Gesellschaft | 17.05.2010

Wo sich Medizinstudis und Pflanzenliebhaber Gutenacht sagen

Text von Eva Hirschi | Bilder von Julia Weiss
Der Botanische Garten Bern feiert dieses Jahr seinen 150-jährigen Geburtstag mit viel Kultur und einer Ausstellung, die ganz im Zeichen der Biodiversität steht.
Gewächshäuser, Teiche, Picknicktische und dieses Tropenhaus liegen im BoGa fast Tür an Tür.
Bild: Julia Weiss

Es war kein normaler Garten, der im Jahre 1789 mitten in Bern an der Vannazhalde unterhalb des Bundeshauses entstand. Ursprünglich wurde der Botanische Garten für die Berner Medizinstudenten angelegt, und bildete somit eine wichtige Ausbildungsstätte für die Universität. Er wechselte mehrmals den Standort, bevor der Regierungsrat des Kantons Bern schliesslich 1859 ein Grundstück im Rabbental kaufte und der Botanische Garten somit an seinen heutigen Standort gelangte. Er beherbergte nicht nur zahlreiche Heilpflanzen, sondern auch Zier- und Nutzpflanzen und sogar einige vom Aussterben bedrohte Arten. Diese Vielfalt an Gewächsen zog sowohl Medizinstudenten wie auch Biologen und Lehrer an.

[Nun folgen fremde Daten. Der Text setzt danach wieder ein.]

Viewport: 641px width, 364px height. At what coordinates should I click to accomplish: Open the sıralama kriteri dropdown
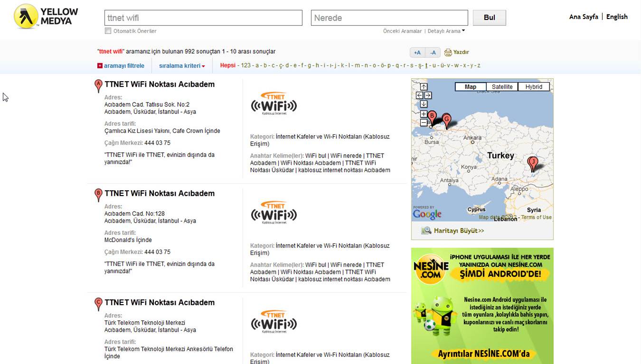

Vom Ausbildungsinstitut zum Kulturveranstalter

Heute zeigt der „BoGa“, wie er von der Bernerinnen und Berner gerne genannt wird, ein breites Besucherspektrum auf. Vom Biologiestudenten zum Hobbygärtner, vom Medizinprofessor zum Oberstufenlehrer, vom Pflanzenliebhaber zum Primarschüler sind Gäste jeglichen Alters dabei. Längst stehen dabei nicht mehr nur die Pflanzen im Vordergrund, es gibt auch ein grosses kulturelles Angebot. Der Botanische Garten hat sich von einem Ausbildungsinstitut zu einem kulturellen Veranstalter entwickelt.

Regelmässig finden verschiedene Anlässe statt; die Museumsnacht und die Poesienacht gehören zu den alljährlichen Highlights. Daneben gibt es auch immer wieder neue Ausstellungen, Lesungen, Theater oder Konzerte. Diese Anlässe sind auch deshalb ein besonderes Erlebnis, weil sie nicht wie gewöhnlicherweise in der Altstadt stattfinden, sondern mitten in der Natur.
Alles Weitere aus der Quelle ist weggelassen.